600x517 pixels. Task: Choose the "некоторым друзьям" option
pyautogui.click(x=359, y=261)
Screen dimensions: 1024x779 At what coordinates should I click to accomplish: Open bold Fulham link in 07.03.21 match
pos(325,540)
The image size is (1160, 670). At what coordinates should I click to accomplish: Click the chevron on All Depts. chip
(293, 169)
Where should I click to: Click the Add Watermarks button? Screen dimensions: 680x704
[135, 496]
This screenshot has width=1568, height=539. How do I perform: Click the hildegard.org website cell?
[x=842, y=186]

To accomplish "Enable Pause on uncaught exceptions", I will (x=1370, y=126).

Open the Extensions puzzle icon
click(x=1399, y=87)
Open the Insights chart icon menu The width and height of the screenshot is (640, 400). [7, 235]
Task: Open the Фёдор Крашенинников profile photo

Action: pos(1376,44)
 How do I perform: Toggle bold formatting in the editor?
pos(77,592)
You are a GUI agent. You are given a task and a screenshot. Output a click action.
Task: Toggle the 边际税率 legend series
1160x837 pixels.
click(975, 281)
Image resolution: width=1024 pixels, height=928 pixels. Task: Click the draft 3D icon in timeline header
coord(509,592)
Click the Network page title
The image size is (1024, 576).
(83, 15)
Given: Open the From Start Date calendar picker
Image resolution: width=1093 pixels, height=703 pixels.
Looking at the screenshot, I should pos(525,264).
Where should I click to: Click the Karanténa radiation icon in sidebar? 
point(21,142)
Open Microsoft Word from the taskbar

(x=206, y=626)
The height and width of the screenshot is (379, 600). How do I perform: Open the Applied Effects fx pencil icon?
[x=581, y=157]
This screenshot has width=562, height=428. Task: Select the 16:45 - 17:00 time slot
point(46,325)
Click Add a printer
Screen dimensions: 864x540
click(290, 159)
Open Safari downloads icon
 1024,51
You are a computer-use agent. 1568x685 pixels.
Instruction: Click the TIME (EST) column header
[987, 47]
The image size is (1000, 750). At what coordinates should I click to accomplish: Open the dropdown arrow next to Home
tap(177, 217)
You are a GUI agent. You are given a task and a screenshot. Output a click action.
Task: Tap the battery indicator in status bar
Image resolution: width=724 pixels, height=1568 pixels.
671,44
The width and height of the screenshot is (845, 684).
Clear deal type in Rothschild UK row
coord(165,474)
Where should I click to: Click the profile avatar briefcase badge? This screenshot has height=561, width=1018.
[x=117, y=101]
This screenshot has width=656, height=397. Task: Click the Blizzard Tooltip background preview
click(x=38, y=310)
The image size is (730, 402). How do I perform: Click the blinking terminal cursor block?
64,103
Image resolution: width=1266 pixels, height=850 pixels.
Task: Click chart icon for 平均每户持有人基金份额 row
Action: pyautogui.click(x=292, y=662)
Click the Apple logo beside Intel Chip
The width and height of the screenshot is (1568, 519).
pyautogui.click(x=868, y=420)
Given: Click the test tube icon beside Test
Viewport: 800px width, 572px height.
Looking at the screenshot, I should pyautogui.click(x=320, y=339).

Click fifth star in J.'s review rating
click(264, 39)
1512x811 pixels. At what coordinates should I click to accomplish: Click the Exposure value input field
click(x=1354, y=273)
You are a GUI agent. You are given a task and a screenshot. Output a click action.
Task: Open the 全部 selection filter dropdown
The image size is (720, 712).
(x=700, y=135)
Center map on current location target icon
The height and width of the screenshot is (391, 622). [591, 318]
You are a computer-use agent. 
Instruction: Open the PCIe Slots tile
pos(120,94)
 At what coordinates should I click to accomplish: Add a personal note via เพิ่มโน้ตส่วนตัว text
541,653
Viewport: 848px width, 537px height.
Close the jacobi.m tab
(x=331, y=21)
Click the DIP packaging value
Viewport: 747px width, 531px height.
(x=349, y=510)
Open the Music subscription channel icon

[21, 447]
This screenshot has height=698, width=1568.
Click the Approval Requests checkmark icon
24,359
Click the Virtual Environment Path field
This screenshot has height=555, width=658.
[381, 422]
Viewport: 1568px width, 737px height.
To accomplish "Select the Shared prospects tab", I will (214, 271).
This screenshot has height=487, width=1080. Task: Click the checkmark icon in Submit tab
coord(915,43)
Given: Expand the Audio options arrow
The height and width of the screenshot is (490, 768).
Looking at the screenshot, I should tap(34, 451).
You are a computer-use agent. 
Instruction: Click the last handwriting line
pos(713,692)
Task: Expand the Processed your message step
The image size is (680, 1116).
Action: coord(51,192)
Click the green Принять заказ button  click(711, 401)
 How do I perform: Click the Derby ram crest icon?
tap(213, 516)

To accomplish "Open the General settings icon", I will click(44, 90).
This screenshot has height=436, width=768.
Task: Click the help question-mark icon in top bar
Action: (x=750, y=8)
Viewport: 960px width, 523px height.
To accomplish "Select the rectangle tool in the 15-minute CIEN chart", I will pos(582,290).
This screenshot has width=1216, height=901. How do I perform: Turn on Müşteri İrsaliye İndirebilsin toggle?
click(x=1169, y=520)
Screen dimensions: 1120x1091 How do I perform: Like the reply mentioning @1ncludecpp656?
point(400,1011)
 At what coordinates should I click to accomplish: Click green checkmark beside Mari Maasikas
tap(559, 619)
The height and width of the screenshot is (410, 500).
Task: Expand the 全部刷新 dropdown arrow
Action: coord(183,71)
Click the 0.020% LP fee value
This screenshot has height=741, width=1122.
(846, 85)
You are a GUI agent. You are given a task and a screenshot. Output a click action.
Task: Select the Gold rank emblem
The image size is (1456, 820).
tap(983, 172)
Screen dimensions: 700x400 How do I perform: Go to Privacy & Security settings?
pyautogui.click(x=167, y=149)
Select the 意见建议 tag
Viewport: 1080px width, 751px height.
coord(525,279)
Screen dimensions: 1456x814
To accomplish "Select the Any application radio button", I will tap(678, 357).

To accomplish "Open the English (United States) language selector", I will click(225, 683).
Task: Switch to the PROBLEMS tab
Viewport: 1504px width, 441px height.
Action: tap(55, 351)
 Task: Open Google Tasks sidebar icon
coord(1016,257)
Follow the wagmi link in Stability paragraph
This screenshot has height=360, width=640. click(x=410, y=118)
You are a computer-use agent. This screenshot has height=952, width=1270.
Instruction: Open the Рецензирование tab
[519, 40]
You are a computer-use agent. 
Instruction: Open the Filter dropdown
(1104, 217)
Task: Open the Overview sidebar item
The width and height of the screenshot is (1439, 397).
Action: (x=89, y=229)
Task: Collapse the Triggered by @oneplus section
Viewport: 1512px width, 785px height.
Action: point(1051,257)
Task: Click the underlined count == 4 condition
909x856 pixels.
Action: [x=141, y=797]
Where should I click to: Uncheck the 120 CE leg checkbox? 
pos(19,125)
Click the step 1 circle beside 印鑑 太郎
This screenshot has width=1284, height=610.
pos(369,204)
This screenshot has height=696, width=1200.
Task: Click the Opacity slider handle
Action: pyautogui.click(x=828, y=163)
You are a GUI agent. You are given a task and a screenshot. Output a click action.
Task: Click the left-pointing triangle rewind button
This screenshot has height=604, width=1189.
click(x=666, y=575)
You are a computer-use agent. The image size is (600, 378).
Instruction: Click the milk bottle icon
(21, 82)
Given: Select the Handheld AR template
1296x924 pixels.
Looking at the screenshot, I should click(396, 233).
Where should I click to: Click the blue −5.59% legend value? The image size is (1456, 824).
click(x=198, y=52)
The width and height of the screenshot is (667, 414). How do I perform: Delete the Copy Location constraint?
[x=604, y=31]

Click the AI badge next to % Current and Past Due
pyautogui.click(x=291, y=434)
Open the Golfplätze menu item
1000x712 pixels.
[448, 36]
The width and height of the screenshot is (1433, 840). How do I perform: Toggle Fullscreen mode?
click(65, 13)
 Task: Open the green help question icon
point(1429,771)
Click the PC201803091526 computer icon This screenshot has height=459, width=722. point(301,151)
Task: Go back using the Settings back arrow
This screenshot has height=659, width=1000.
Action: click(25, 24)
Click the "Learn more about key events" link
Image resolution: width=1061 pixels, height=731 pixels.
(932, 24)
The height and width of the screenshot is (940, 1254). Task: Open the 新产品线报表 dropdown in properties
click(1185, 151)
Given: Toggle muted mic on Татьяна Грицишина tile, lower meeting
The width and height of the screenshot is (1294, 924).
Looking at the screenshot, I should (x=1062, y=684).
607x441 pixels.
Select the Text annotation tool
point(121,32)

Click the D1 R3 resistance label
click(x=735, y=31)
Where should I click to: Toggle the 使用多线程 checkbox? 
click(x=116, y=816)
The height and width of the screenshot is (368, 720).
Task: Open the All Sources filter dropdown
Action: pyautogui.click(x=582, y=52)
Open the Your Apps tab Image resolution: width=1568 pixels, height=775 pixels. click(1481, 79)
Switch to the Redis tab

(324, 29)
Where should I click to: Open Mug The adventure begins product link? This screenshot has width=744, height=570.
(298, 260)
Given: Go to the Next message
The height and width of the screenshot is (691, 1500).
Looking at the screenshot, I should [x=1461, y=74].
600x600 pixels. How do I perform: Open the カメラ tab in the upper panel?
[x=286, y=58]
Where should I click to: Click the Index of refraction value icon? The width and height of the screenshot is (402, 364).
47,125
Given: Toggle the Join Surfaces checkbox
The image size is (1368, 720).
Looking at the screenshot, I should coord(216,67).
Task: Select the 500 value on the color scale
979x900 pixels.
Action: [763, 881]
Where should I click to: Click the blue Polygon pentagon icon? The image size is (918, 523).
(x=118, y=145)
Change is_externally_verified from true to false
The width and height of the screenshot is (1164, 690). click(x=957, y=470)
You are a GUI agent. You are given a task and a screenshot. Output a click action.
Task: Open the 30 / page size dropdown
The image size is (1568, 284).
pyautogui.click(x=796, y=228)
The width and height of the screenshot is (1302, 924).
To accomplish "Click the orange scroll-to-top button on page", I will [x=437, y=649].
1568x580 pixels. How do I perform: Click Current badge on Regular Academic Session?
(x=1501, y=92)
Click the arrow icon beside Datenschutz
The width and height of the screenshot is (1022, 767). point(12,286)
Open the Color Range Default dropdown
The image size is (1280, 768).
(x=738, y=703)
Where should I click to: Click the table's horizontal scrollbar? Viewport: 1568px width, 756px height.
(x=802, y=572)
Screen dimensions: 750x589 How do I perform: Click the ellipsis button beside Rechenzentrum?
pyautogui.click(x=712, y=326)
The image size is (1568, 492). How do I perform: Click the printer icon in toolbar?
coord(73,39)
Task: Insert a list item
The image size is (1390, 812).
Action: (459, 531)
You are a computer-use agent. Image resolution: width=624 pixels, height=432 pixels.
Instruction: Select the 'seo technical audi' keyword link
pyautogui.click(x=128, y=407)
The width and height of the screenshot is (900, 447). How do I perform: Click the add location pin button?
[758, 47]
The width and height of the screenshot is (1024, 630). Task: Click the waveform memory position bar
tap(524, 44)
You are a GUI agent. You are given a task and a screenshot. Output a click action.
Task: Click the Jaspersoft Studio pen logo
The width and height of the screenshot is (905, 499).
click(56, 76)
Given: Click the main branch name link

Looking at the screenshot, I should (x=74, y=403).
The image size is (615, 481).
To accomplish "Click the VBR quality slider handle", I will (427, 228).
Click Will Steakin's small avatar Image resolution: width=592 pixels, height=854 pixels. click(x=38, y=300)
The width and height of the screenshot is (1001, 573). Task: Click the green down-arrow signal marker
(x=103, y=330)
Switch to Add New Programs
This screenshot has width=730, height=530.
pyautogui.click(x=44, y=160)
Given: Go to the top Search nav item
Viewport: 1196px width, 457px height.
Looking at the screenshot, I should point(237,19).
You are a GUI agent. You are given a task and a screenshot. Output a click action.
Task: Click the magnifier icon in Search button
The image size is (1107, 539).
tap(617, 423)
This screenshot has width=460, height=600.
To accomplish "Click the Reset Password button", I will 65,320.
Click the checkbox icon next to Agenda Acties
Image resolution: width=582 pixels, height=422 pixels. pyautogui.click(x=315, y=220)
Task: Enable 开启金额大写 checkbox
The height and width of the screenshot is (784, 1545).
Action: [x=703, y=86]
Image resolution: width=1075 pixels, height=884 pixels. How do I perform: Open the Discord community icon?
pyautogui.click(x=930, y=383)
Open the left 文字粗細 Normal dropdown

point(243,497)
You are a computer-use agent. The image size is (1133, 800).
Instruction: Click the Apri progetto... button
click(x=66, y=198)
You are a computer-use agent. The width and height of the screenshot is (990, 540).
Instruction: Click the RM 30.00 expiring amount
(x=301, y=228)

To do: Pull out the lines above in which the word "step" appears.

Written reply:
Task: Expand the Processed your message step
Click the step 1 circle beside 印鑑 太郎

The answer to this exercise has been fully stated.